*** Excerpted records Section Begins ***

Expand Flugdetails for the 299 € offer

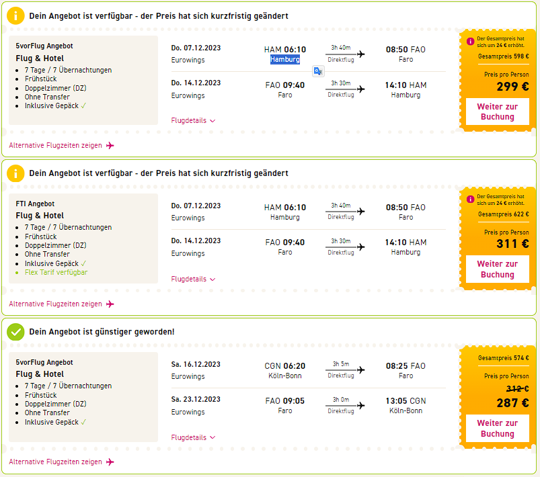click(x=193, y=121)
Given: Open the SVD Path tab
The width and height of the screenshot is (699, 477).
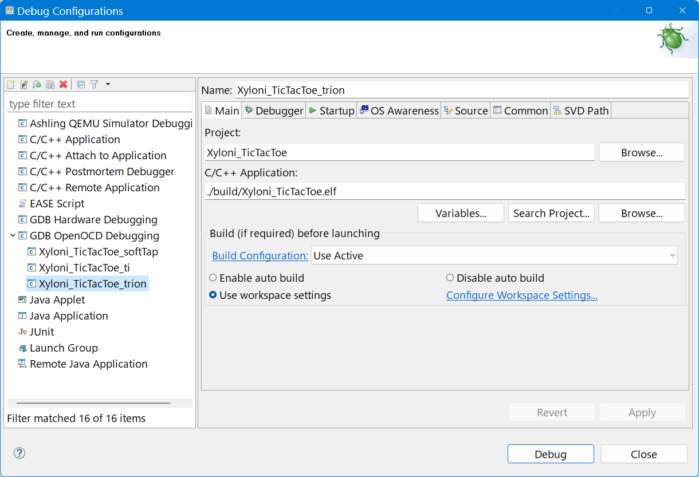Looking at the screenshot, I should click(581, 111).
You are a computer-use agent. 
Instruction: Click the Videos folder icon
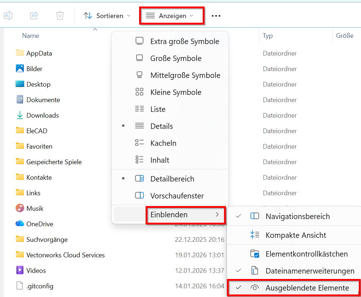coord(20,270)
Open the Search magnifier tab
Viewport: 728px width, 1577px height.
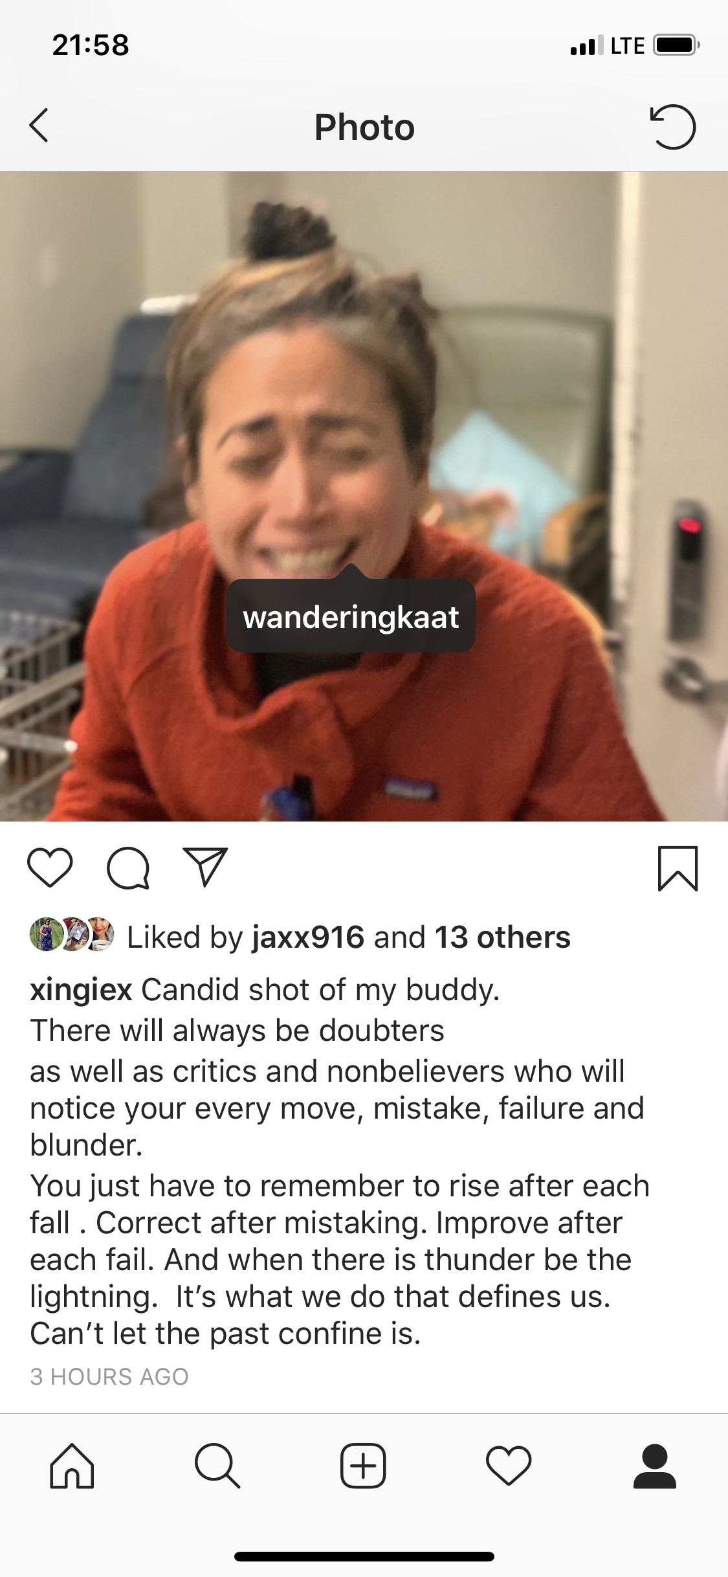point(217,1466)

*** Excerpted records Section Ends ***

Goal of the exercise: The records above need to be printed in full and exactly, without any of the pictures.

Answer to this problem:
Expand Flugdetails for the 299 € offer

click(x=193, y=121)
Given: Open the SVD Path tab
The width and height of the screenshot is (699, 477).
Looking at the screenshot, I should click(581, 111).
You are a computer-use agent. 
Instruction: Click the Videos folder icon
coord(20,270)
Open the Search magnifier tab
Viewport: 728px width, 1577px height.
point(217,1466)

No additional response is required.